What you will do - Reproduce the records exactly.
BEGIN
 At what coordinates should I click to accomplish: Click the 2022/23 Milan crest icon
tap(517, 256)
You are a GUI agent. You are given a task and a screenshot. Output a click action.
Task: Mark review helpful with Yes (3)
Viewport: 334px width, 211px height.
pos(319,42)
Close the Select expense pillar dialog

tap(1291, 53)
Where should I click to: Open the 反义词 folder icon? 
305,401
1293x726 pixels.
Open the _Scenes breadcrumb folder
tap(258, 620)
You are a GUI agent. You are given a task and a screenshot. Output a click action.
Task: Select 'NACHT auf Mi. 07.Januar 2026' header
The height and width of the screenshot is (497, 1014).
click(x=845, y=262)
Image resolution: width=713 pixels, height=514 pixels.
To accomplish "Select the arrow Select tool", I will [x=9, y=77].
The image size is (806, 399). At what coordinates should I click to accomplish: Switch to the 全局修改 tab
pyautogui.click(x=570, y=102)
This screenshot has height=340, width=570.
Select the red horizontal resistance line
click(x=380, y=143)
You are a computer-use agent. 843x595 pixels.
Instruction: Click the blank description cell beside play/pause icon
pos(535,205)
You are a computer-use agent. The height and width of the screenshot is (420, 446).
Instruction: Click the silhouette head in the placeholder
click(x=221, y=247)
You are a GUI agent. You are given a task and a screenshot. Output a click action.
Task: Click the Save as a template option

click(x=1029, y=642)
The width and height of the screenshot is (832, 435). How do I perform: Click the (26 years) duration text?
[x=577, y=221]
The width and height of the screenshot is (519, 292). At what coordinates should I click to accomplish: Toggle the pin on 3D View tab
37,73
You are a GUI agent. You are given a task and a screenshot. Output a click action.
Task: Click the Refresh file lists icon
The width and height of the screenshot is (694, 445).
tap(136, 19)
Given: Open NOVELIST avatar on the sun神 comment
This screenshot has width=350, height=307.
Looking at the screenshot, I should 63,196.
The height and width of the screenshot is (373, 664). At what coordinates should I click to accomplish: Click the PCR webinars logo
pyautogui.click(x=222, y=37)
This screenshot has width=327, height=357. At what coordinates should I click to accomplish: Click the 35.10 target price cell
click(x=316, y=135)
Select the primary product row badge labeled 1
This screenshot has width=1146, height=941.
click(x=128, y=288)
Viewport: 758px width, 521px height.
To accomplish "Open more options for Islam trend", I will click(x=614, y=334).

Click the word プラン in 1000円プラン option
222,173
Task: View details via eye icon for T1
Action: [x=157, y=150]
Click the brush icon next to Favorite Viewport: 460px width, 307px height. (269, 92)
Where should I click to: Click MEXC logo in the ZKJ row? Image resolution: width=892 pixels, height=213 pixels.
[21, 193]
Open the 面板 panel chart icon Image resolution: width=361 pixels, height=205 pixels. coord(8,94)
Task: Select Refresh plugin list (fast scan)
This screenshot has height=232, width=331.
END
Written answer -
 At what coordinates should I click to accomplish: Click the 2022/23 Milan crest icon
tap(517, 256)
You are a GUI agent. You are given a task and a screenshot. Output a click action.
Task: Mark review helpful with Yes (3)
Viewport: 334px width, 211px height.
pos(319,42)
Close the Select expense pillar dialog

tap(1291, 53)
Where should I click to: Open the 反义词 folder icon? 
305,401
1293x726 pixels.
Open the _Scenes breadcrumb folder
tap(258, 620)
You are a GUI agent. You are given a task and a screenshot. Output a click action.
Task: Select 'NACHT auf Mi. 07.Januar 2026' header
The height and width of the screenshot is (497, 1014).
click(x=845, y=262)
Image resolution: width=713 pixels, height=514 pixels.
To accomplish "Select the arrow Select tool", I will [x=9, y=77].
The image size is (806, 399). At what coordinates should I click to accomplish: Switch to the 全局修改 tab
pyautogui.click(x=570, y=102)
This screenshot has height=340, width=570.
Select the red horizontal resistance line
click(x=380, y=143)
You are a computer-use agent. 843x595 pixels.
Instruction: Click the blank description cell beside play/pause icon
pos(535,205)
You are a computer-use agent. The height and width of the screenshot is (420, 446).
Instruction: Click the silhouette head in the placeholder
click(x=221, y=247)
You are a GUI agent. You are given a task and a screenshot. Output a click action.
Task: Click the Save as a template option

click(x=1029, y=642)
The width and height of the screenshot is (832, 435). How do I perform: Click the (26 years) duration text?
[x=577, y=221]
The width and height of the screenshot is (519, 292). At what coordinates should I click to accomplish: Toggle the pin on 3D View tab
37,73
You are a GUI agent. You are given a task and a screenshot. Output a click action.
Task: Click the Refresh file lists icon
The width and height of the screenshot is (694, 445).
tap(136, 19)
Given: Open NOVELIST avatar on the sun神 comment
This screenshot has width=350, height=307.
Looking at the screenshot, I should 63,196.
The height and width of the screenshot is (373, 664). At what coordinates should I click to accomplish: Click the PCR webinars logo
pyautogui.click(x=222, y=37)
This screenshot has width=327, height=357. At what coordinates should I click to accomplish: Click the 35.10 target price cell
click(x=316, y=135)
Select the primary product row badge labeled 1
This screenshot has width=1146, height=941.
click(x=128, y=288)
Viewport: 758px width, 521px height.
To accomplish "Open more options for Islam trend", I will click(x=614, y=334).

Click the word プラン in 1000円プラン option
222,173
Task: View details via eye icon for T1
Action: [x=157, y=150]
Click the brush icon next to Favorite Viewport: 460px width, 307px height. (269, 92)
Where should I click to: Click MEXC logo in the ZKJ row? Image resolution: width=892 pixels, height=213 pixels.
[21, 193]
Open the 面板 panel chart icon Image resolution: width=361 pixels, height=205 pixels. coord(8,94)
Task: Select Refresh plugin list (fast scan)
This screenshot has height=232, width=331.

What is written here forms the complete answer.